# Basic Spark SQL Usage

### Example of using Spark SQL with Stroom DataFrame

#### Prerequisites
This notebook is designed to work with a Stroom server process running on `localhost`, into which the example data has been loaded (e.g. by running the gradle task `setupSampleData`).

You must set the environmental variable `STROOM_API_KEY` to the API token associated with a suitably privileged Stroom user account before starting the Jupyter notebook server process.

#### Setup
Import standard utility classes/functions, including JSON handling XSLT.

In [1]:
from pyspark.sql.types import *
from pyspark.sql.functions import from_json, col
from IPython.display import display
from pyspark.sql import SparkSession

#### Create a schema using Extraction Pipeline

In [2]:
mySchema = StructType([StructField("user", StringType(), True, 
                                   metadata={"get": "UserId"}), 
                       StructField("type", StringType(), True, 
                                   metadata={"get": "Generator"}),
                       StructField("streamid", StringType(), False,
                                metadata={"get": "StreamId"}),
                       StructField("eventid", StringType(), False,
                                metadata={"get": "EventId"}),])

In [3]:
stroomDf = spark.read.format('stroom.spark.datasource.StroomDataSource').load(
        token=os.environ['STROOM_API_KEY'],host='localhost',protocol='http',
        uri='api/stroom-index/v2',
        index='57a35b9a-083c-4a93-a813-fc3ddfe1ff44',pipeline='e5ecdf93-d433-45ac-b14a-1f77f16ae4f7',
        schema=mySchema).select(['streamid', 'eventid', 'user', 'type'])

In [4]:
display(stroomDf.limit(5).toPandas().head())

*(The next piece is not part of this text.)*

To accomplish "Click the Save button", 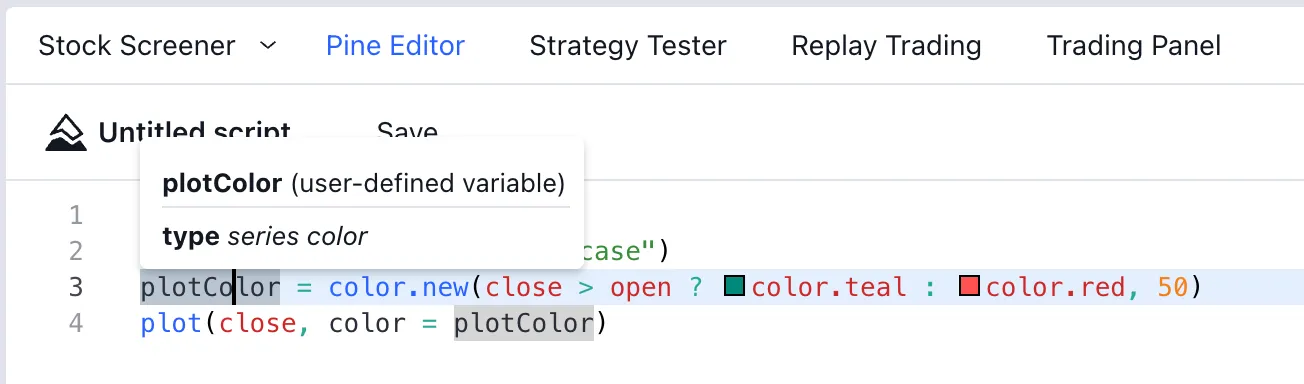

Unnamed: 0,streamid,eventid,user,type
0,742,1,user1,CSV
1,740,3,user3,CSV
2,777,1,user1,
3,777,2,user2,
4,777,3,user3,


#### Using Spark SQL

In order to start actually writing SQL queries, it is necessary to create a temporary view onto the 
Stroom DataFrame created above.

Results are returned as DataFrames themselves, making further operations possible.

In [5]:
stroomDf.createOrReplaceTempView("userops")
sqlDf = spark.sql("select * from userops where user='user1' and type='CSV'")

In [6]:
display(sqlDf.limit(5).toPandas().head())

Unnamed: 0,streamid,eventid,user,type
0,742,1,user1,CSV
1,1796,1,user1,CSV
2,1794,1,user1,CSV
3,1799,1,user1,CSV
4,1100,1,user1,CSV


In [20]:
sqlDf2 = spark.sql("select user,type, count (streamid, eventid) as events from userops \
                    where user != 'user1' group by user, type \
                    order by events desc")
display(sqlDf2.toPandas())

Unnamed: 0,user,type,events
0,user8,CSV,4366
1,user7,CSV,4313
2,user4,CSV,4304
3,user3,CSV,4275
4,user6,CSV,4268
5,user10,CSV,4255
6,user2,CSV,4246
7,user9,CSV,4223
8,user5,CSV,4142
9,user7,Apache HTTPD,150